Pretransplant Kidney-Specific Treatment to Eliminate the Need for Systemic Immunosuppression

Abstract
Background. Despite significant side effects, chronic systemic immunosuppression remains the backbone of clinical transplantation. We investigated the feasibility of preventing early allorecognition in canine renal allografts using a nonsystemic pretreatment. Methods. The renal vasculature was treated with a bioengineered interface consisting of a nano-barrier membrane during 3 hr of ex vivo warm perfusion. Results. Preliminary feasibility of the immunocloaking technology was established by the following criteria: it is possible to achieve approximately 90% coverage of the vasculature with nano-barrier membrane after 3 hr of ex vivo warm perfusion; covering the luminal surfaces prevents allorecognition as determined by mixed lymphocyte-vascular endothelial reaction; covering the luminal surfaces does not negatively affect renal function as determined by autotransplant outcomes; and graft rejection is significantly postponed in canine kidneys treated with the immunocloaking technology.
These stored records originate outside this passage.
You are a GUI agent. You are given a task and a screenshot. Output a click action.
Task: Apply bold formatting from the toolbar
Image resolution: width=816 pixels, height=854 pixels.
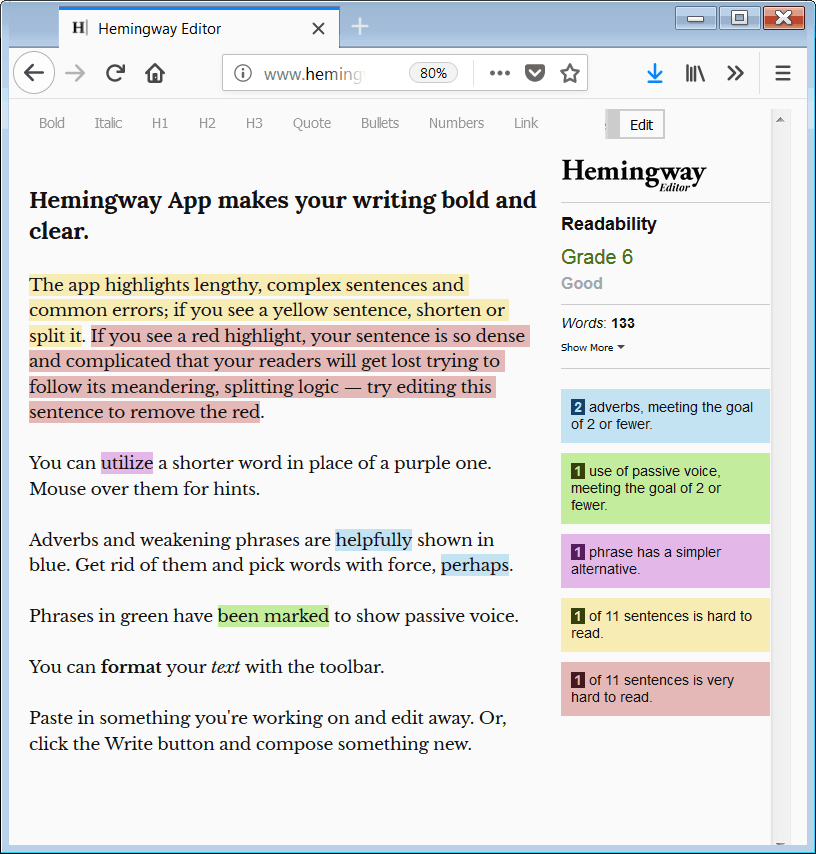[51, 122]
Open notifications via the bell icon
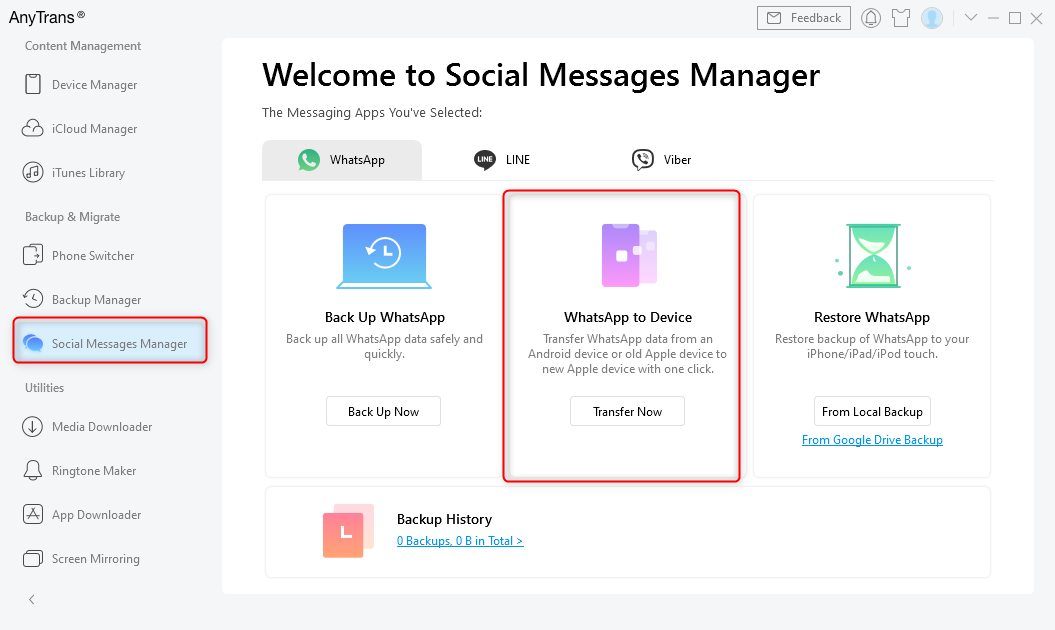 pos(871,17)
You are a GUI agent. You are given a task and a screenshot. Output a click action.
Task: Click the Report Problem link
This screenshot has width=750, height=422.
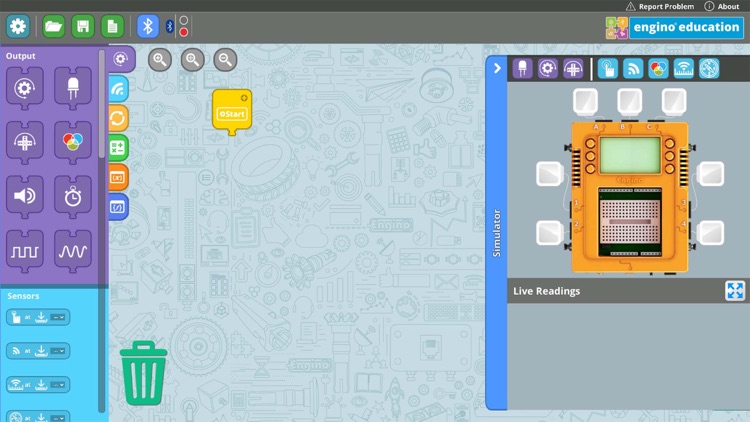(x=660, y=6)
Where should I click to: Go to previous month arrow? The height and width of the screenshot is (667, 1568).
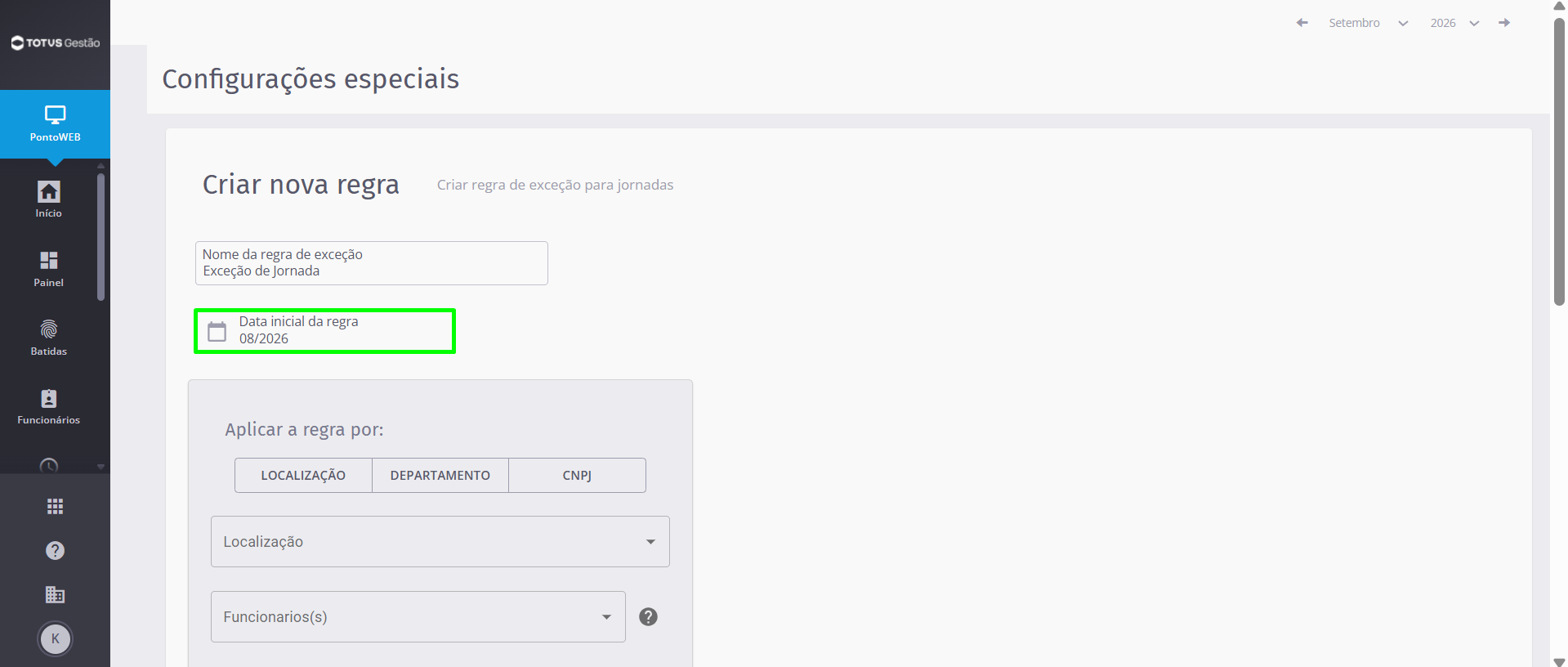point(1302,23)
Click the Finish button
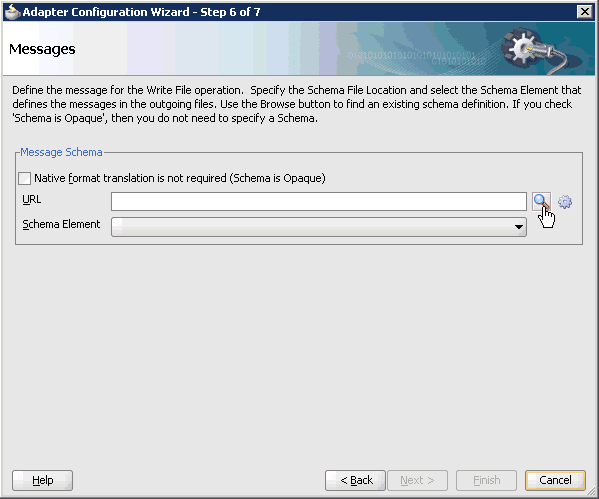 point(486,480)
In the absence of systemic immunosuppression, untreated control dogs experienced a mean onset of rejection on day 6, whereas in the treated dogs with modified renal vascular luminal surfaces, the mean onset of rejection was significantly delayed until day 30. Conclusions. The ability to postpone, or eventually eliminate, the allorecognition that occurs immediately on reperfusion could provide a new window of opportunity to introduce adjunct therapies to support tolerance induction. To our knowledge, this is the first time significantly prolonged canine renal allograft survival has been achieved in the absence of systemic immunosuppression or immunologic manipulation of the recipient.